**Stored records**
+++++

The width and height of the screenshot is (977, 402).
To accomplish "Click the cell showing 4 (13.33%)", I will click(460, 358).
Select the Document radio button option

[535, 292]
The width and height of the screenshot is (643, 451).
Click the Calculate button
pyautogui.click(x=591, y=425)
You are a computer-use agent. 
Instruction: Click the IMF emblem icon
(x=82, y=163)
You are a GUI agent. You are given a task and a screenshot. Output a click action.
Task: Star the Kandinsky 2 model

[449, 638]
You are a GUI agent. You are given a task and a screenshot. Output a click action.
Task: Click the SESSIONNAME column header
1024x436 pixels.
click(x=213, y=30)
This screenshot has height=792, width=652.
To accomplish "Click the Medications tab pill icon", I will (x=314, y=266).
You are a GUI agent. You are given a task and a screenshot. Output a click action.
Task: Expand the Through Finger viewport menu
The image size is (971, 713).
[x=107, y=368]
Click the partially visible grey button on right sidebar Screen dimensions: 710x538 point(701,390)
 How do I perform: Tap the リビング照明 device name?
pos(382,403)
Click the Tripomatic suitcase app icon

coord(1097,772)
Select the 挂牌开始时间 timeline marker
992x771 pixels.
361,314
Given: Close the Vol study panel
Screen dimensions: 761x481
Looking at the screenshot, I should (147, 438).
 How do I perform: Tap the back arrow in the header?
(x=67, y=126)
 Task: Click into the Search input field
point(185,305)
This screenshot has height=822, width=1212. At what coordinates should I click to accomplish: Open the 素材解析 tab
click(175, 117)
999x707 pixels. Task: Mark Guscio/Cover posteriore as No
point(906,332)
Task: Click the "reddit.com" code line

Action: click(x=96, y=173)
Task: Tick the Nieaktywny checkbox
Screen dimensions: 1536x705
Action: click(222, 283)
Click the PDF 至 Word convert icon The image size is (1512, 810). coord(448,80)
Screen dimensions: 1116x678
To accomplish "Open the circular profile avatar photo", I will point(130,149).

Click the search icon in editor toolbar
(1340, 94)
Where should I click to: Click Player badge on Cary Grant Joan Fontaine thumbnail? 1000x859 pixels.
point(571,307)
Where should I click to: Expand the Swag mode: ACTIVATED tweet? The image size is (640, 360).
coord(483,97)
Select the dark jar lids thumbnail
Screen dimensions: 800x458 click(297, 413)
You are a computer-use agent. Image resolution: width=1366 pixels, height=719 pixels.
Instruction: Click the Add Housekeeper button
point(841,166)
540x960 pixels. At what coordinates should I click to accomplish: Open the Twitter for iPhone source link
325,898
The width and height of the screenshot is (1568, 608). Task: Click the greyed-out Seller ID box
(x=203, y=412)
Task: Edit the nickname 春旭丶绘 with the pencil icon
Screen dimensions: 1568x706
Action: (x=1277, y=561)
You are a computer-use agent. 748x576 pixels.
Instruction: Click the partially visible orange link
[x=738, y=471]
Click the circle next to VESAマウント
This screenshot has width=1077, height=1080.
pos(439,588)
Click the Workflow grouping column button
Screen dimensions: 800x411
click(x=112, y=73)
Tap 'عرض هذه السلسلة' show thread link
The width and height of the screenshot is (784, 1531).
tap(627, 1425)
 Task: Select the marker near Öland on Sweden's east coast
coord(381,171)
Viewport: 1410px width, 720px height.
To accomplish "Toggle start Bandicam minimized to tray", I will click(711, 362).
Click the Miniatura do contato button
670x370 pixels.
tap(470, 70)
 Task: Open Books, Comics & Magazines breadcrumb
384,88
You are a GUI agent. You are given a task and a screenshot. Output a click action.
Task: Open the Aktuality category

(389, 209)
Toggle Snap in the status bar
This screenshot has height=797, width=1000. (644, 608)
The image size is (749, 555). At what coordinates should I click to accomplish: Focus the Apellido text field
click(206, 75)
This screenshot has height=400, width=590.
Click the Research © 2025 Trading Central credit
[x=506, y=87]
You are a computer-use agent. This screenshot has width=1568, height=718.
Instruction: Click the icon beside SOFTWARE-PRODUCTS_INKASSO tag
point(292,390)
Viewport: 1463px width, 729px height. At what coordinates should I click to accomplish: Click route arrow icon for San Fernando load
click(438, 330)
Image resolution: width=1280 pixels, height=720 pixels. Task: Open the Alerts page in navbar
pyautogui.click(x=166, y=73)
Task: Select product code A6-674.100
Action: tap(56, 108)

+++++

**ASSIGNMENT**
Give again, word for word, every line from the one holding "You are a computer-use agent. This" to the end of the data.

**TASK OUTPUT**
You are a computer-use agent. This screenshot has width=1568, height=718.
Instruction: Click the icon beside SOFTWARE-PRODUCTS_INKASSO tag
point(292,390)
Viewport: 1463px width, 729px height. At what coordinates should I click to accomplish: Click route arrow icon for San Fernando load
click(438, 330)
Image resolution: width=1280 pixels, height=720 pixels. Task: Open the Alerts page in navbar
pyautogui.click(x=166, y=73)
Task: Select product code A6-674.100
Action: tap(56, 108)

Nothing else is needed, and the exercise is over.